Currently submitted to: Journal of Medical Internet Research
Date Submitted: Feb 2, 2026
Open Peer Review Period: Feb 3, 2026 - Mar 31, 2026
(currently open for review)
Warning: This is an author submission that is not peer-reviewed or edited. Preprints - unless they show as "accepted" - should not be relied on to guide clinical practice or health-related behavior and should not be reported in news media as established information.

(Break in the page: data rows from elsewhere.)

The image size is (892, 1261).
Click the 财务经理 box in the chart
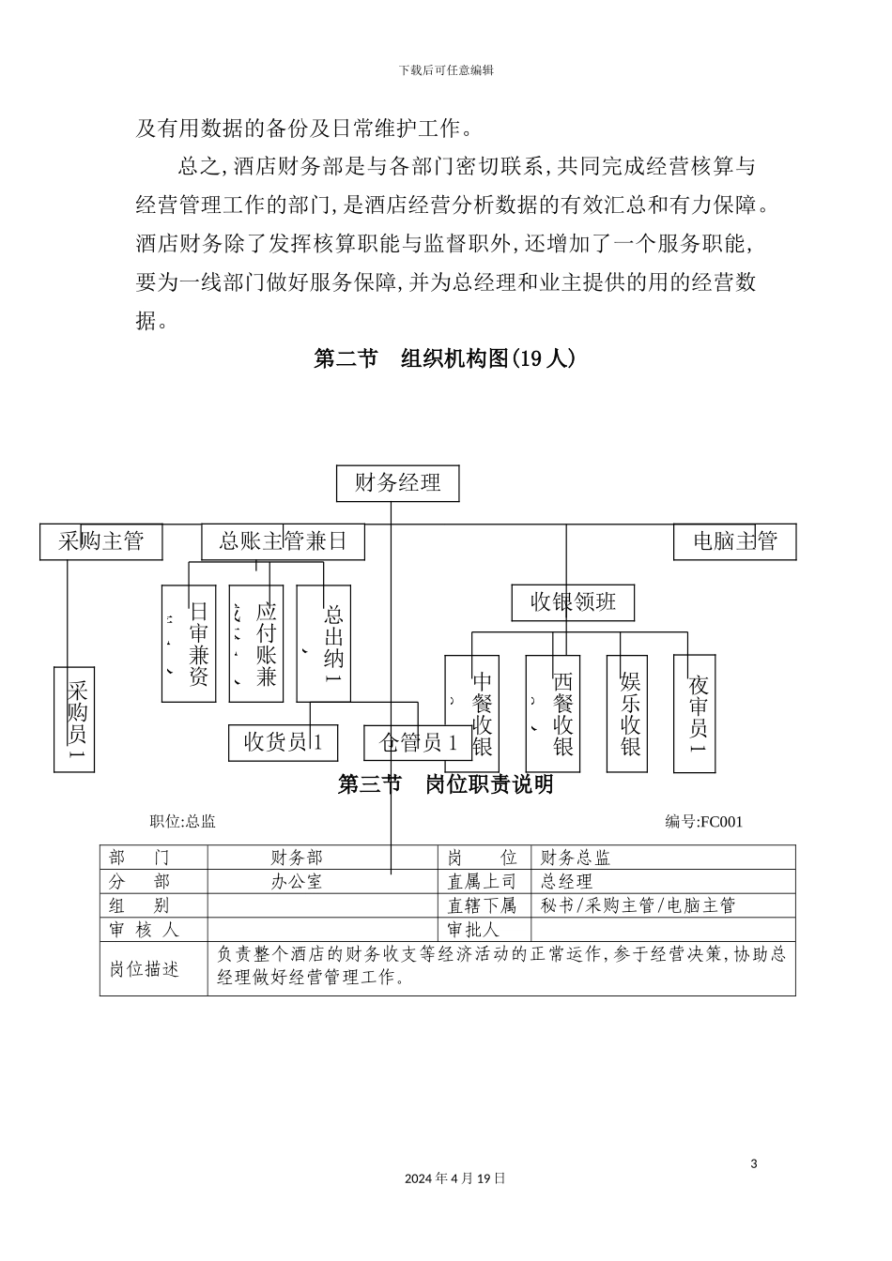398,484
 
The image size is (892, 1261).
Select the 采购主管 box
100,541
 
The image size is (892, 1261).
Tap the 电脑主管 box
734,541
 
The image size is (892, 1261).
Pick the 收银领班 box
573,602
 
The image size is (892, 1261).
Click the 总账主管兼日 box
283,541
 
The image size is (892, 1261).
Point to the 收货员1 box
283,742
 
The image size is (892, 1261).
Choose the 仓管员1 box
418,742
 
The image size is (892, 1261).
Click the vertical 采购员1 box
75,719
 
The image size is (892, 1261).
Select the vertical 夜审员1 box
697,713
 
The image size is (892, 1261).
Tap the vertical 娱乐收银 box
627,713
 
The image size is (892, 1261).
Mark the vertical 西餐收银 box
553,713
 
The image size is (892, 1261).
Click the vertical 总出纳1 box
324,643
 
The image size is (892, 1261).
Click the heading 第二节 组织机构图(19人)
444,359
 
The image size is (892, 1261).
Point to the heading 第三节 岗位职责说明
445,784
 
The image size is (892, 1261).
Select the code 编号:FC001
703,822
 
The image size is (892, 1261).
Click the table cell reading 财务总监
576,858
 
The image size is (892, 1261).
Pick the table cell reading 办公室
296,882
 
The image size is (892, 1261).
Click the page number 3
753,1164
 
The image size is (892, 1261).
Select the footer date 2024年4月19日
455,1178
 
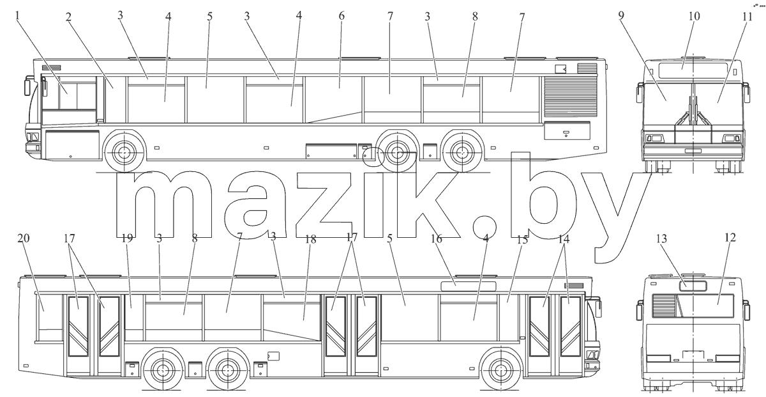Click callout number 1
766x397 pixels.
[18, 16]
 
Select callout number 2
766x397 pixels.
[68, 17]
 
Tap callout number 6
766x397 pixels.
[342, 16]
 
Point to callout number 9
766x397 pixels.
[621, 16]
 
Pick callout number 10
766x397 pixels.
[695, 16]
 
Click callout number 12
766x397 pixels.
[730, 237]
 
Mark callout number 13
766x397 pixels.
[661, 238]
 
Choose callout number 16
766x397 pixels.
[437, 238]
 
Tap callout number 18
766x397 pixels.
[310, 239]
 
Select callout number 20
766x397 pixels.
[24, 238]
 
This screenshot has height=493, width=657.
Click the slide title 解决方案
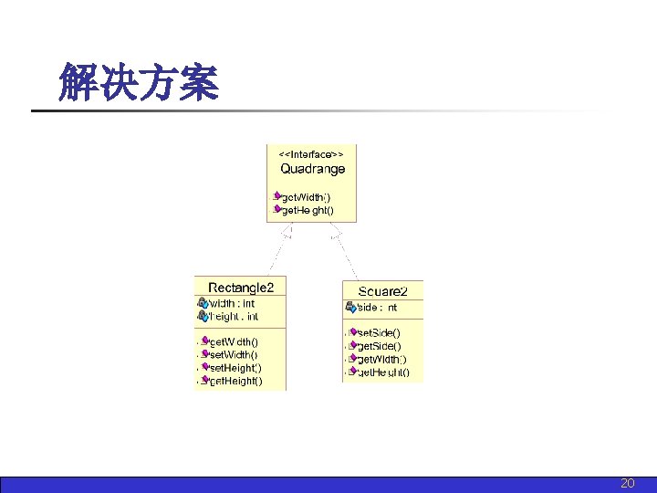point(138,82)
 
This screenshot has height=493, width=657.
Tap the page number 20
point(627,483)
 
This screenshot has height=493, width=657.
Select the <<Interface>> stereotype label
point(310,154)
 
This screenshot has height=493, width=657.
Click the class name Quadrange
point(312,169)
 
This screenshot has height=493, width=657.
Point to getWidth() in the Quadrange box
point(307,196)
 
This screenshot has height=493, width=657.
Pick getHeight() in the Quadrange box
point(308,210)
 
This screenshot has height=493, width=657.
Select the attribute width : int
point(232,303)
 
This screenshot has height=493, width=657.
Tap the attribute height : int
point(234,317)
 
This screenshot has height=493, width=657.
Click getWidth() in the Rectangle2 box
point(235,341)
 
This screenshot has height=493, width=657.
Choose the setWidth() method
point(235,354)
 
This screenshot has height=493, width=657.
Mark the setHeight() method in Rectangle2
point(235,367)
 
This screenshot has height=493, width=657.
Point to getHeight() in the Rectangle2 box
point(235,381)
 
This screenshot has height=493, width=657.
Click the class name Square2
point(382,291)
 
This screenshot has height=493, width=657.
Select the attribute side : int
point(378,308)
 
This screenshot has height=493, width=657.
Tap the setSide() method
point(378,333)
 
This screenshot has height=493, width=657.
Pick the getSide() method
point(378,346)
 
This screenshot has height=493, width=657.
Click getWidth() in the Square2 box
point(381,359)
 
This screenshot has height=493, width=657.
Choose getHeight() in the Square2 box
point(382,372)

Extracting Quality of Life Information from Forum Posts Using Open-Source Large Language Models: Feasibility Study
ABSTRACT
Background:
Quality of Life (QoL) questionnaires are an established instrument designed to assess overall wellbeing and quality of life of patients. They are important in predicting the outcome of the disease and understanding the needs of individual patients. However, their repeated collection imposes substantial burden on both patients and clinical professionals. Many patients seek emotional support and mutual exchange in online communities for peer-support, where they frequently share detailed descriptions of symptoms and treatment experiences, addressing topics covered in QoL questionnaires. The emergence of large language models (LLMs) uncover potential for automatic extraction of relevant QoL information from patient-generated text.
Objective:
The aim of this study is to evaluate and compare various open-source LLMs and optimization approaches for automated extraction of QoL information from forum posts.
Methods:
The dataset consisted of 2,683 English-language posts from breast cancer patients recruited on Inspire.com online communities, manually annotated with sentence-level text spans indicating whether and where posts contained information relevant to 53 QoL questions from EORTC QLQ-C30 and QLQ-BR23 questionnaires. 11 open-source LLMs (8B-70B parameters) were evaluated in a zero-shot setup, generating 4,452 post-question predictions per model under two input conditions: post-only and post with additional context. For the best-performing model, additional experiments assessed the impact of chain-of-thought prompting, instruction optimization, few-shot prompting and parameter-efficient fine-tuning. For correctly classified yes/no instances, the overlap between model-generated evidence and human-annotated spans was evaluated.
Results:
Across 11 evaluated LLMs, GPT-OSS 20B achieved the highest macro F1-score (0.79) in the zero-shot post-only setting. Providing additional context consistently reduced performance of all models. Model size did not correlate with F1-score, with several mid-sized models (14B-30B) outperforming 70B models. For GPT-OSS 20B, chain-of-thought prompting did not improve performance (0.77). Instruction optimization produced results similar to the baseline in both zero-shot and few-shot settings (0.78-0.80). Bootstrap few-shot prompting with random search achieved the highest score overall (0.81). Parameter-efficient fine-tuning decreased performance (0.71). Most classification errors occurred in semantically broad or ambiguous terms and the fallback question. For correctly predicted yes/no answers, model-generated evidence matched or partially matched human-annotated spans in 89% of cases.
Conclusions:
Open-source LLMs are a promising tool for extracting QoL information that aligns with standardized questionnaire responses from online health forums. Mid-sized models achieved the highest accuracy, particularly in zero-shot, post-only settings. Few-shot prompting can further improve the results. Models were also able to generate evidence spans that closely matched human annotations. However, they consistently struggled with ambiguous and semantically overlapping terms. Overall, automated extraction of QoL information from patient-generated content may offer a faster, lower-cost and low-burden complement to traditional QoL questionnaires, given that limitations such as symptom ambiguity are addressed in future work.